▶ Exercise directions: Only one stretch of the records below is wanted: the lines from the one holding "Task: Click the intro" through the one holding "Click the Download". Return it exactly, both ends included.

▶ Materials provided:
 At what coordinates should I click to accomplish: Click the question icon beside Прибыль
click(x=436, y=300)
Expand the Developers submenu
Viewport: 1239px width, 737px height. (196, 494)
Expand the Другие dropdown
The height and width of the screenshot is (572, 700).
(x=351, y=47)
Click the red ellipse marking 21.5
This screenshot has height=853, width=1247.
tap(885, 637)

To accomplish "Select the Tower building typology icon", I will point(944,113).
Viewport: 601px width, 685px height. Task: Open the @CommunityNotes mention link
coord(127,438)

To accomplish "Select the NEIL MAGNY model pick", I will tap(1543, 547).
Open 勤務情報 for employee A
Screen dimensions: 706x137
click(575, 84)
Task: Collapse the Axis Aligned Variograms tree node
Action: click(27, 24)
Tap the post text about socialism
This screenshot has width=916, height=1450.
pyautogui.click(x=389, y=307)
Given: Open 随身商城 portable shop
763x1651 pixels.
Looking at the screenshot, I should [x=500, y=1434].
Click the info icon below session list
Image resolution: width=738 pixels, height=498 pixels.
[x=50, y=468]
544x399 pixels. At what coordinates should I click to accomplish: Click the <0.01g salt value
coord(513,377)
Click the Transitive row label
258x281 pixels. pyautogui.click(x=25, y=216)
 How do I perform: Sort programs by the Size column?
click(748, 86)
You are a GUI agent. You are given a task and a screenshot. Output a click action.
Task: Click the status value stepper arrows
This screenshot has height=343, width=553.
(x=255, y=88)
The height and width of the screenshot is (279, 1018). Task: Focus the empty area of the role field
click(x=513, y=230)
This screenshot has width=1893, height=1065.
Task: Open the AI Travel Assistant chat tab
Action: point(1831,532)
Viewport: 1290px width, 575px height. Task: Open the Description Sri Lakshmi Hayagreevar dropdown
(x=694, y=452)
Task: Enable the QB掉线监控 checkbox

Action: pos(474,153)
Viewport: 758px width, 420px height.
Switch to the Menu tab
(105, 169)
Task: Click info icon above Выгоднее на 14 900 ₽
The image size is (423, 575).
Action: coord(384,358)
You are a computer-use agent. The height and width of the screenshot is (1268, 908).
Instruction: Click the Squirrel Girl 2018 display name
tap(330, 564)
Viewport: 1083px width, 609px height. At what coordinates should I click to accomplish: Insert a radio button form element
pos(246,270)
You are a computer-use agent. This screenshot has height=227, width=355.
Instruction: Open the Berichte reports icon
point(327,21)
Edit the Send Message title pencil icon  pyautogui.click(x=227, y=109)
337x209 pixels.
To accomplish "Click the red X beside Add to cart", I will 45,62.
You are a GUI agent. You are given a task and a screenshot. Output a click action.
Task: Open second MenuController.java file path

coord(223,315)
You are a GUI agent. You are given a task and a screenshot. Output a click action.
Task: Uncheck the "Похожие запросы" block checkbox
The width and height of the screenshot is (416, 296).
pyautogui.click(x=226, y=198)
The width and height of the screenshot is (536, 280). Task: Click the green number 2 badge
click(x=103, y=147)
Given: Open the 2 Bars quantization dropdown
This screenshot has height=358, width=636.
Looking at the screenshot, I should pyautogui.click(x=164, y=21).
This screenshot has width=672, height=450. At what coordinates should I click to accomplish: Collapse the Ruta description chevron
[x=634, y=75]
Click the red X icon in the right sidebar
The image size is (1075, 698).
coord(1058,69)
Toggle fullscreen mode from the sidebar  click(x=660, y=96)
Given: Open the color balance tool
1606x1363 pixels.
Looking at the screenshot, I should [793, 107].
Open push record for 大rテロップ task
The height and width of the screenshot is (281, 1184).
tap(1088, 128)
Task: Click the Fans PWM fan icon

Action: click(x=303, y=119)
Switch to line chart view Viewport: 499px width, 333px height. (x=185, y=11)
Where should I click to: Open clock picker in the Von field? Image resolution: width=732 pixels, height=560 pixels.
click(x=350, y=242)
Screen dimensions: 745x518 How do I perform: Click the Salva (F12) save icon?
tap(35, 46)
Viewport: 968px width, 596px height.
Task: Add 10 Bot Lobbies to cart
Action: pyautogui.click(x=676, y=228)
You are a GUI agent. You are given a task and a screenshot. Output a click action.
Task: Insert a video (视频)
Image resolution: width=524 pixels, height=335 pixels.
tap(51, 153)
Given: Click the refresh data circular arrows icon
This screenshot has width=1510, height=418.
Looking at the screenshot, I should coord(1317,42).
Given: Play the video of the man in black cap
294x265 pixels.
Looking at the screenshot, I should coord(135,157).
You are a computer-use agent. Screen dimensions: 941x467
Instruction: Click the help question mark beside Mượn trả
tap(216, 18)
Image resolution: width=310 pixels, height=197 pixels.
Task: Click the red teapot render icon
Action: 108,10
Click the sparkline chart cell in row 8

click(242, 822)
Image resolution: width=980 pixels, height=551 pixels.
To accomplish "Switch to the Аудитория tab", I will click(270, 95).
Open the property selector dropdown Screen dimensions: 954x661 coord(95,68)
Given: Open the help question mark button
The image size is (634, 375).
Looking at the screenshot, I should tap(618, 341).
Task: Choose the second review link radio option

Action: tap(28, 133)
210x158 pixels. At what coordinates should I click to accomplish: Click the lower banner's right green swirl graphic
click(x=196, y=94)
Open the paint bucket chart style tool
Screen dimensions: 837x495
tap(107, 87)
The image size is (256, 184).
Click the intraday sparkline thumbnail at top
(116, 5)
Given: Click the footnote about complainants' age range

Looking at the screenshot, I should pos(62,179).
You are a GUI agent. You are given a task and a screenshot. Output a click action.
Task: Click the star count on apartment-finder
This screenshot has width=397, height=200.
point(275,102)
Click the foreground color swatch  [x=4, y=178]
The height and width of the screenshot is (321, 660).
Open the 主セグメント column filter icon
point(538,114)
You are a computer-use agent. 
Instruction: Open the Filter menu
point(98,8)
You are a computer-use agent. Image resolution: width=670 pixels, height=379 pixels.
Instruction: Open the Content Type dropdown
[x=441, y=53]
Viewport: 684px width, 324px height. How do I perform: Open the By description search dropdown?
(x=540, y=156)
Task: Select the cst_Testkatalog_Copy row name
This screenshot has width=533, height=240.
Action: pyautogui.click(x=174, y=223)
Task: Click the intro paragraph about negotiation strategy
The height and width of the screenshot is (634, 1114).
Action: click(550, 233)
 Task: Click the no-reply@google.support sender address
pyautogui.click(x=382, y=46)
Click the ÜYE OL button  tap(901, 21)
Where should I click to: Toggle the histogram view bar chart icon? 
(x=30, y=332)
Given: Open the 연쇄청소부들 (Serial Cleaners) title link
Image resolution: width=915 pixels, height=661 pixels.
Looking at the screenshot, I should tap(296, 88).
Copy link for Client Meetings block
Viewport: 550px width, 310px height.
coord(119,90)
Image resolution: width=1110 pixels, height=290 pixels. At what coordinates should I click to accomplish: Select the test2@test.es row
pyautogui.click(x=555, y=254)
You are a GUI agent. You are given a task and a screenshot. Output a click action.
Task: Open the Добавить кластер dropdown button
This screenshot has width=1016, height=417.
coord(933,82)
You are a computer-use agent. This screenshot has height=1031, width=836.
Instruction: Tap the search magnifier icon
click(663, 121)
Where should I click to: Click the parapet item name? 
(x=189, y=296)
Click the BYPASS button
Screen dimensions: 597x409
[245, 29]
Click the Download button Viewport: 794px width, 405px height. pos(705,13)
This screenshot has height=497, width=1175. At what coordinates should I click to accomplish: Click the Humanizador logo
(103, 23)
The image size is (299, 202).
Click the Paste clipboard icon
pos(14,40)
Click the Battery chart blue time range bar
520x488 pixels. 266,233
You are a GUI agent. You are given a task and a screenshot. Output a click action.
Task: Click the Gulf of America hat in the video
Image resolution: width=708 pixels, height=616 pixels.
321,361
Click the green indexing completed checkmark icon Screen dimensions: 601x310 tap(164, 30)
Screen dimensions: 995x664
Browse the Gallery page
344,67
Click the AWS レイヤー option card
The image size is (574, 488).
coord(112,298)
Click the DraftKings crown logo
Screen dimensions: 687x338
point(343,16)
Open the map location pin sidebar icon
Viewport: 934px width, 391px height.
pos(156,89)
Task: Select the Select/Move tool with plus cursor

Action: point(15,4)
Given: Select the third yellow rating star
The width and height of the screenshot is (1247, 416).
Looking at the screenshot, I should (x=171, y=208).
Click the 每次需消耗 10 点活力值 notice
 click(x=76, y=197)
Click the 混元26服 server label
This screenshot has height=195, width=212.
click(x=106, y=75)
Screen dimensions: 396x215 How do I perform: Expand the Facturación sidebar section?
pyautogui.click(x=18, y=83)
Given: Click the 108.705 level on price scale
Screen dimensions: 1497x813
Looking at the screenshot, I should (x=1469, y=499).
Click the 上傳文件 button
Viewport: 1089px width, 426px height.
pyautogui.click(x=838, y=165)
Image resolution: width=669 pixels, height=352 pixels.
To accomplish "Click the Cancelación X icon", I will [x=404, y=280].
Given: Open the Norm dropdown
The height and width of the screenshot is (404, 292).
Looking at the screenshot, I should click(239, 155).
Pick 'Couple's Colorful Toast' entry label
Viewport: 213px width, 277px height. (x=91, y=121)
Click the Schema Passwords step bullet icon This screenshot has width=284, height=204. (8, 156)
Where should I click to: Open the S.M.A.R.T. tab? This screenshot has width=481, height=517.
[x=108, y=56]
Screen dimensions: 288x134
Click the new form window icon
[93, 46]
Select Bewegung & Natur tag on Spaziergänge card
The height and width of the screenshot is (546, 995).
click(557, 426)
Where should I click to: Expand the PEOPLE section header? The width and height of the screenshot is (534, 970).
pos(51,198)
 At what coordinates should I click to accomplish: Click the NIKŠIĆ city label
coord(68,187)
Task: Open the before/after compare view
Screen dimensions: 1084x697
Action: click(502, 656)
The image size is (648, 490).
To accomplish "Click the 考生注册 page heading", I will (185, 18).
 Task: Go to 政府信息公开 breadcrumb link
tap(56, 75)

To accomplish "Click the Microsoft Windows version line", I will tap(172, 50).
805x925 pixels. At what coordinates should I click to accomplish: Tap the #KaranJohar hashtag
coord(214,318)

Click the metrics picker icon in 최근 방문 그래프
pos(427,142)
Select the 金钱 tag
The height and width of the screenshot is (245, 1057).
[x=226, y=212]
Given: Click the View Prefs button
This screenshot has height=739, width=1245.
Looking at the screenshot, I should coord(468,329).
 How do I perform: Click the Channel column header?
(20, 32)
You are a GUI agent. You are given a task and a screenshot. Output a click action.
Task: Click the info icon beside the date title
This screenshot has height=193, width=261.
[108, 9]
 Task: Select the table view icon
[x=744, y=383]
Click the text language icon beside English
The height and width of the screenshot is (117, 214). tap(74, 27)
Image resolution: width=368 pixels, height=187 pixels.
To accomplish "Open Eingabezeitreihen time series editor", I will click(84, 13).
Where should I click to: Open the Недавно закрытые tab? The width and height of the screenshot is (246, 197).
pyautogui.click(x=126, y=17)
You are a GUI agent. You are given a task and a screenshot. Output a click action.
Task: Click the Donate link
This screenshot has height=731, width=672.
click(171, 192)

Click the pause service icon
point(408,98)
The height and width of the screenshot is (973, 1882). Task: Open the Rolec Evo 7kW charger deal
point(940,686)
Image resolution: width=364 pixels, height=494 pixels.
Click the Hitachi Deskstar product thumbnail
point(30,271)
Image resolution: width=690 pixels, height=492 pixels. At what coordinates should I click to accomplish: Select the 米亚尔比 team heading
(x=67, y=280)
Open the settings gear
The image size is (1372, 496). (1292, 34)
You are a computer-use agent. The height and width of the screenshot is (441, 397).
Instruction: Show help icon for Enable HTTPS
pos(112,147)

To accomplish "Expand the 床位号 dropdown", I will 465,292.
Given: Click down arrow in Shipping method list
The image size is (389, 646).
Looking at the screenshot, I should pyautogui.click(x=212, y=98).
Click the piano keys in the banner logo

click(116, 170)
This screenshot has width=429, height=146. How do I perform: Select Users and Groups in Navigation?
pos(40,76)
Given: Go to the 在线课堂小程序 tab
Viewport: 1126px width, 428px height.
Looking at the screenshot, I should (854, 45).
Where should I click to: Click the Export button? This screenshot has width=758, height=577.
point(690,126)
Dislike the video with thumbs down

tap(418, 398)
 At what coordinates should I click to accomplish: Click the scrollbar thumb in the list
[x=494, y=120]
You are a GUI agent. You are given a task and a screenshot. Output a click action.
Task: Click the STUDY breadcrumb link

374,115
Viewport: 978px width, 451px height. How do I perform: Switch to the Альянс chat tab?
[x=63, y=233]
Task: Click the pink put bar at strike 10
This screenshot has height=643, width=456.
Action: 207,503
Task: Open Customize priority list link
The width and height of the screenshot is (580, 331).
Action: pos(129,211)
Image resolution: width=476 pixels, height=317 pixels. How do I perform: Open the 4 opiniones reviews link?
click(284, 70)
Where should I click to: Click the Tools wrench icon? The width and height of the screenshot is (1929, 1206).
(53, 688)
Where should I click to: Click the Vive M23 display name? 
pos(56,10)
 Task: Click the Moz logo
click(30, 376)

▶ Solved problem:
Task: Click the intro paragraph about negotiation strategy
The height and width of the screenshot is (634, 1114).
Action: click(550, 233)
 Task: Click the no-reply@google.support sender address
pyautogui.click(x=382, y=46)
Click the ÜYE OL button  tap(901, 21)
Where should I click to: Toggle the histogram view bar chart icon? 
(x=30, y=332)
Given: Open the 연쇄청소부들 (Serial Cleaners) title link
Image resolution: width=915 pixels, height=661 pixels.
Looking at the screenshot, I should tap(296, 88).
Copy link for Client Meetings block
Viewport: 550px width, 310px height.
coord(119,90)
Image resolution: width=1110 pixels, height=290 pixels. At what coordinates should I click to accomplish: Select the test2@test.es row
pyautogui.click(x=555, y=254)
You are a GUI agent. You are given a task and a screenshot. Output a click action.
Task: Open the Добавить кластер dropdown button
This screenshot has width=1016, height=417.
coord(933,82)
You are a computer-use agent. This screenshot has height=1031, width=836.
Instruction: Tap the search magnifier icon
click(663, 121)
Where should I click to: Click the parapet item name? 
(x=189, y=296)
Click the BYPASS button
Screen dimensions: 597x409
[245, 29]
Click the Download button Viewport: 794px width, 405px height. pos(705,13)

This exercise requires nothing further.